(What is being asked) Would you please set down the lines of the data from the one containing "Where should I click to: Open skin" to the final line, exactly and only those?

(Entries provided)
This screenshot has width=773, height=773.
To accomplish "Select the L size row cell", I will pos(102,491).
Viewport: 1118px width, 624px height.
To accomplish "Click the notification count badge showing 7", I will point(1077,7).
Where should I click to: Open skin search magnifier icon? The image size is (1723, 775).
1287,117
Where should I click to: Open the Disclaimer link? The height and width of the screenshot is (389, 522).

(Output below)
Where should I click to: Open skin search magnifier icon? The image size is (1723, 775).
1287,117
Where should I click to: Open the Disclaimer link? The height and width of the screenshot is (389, 522).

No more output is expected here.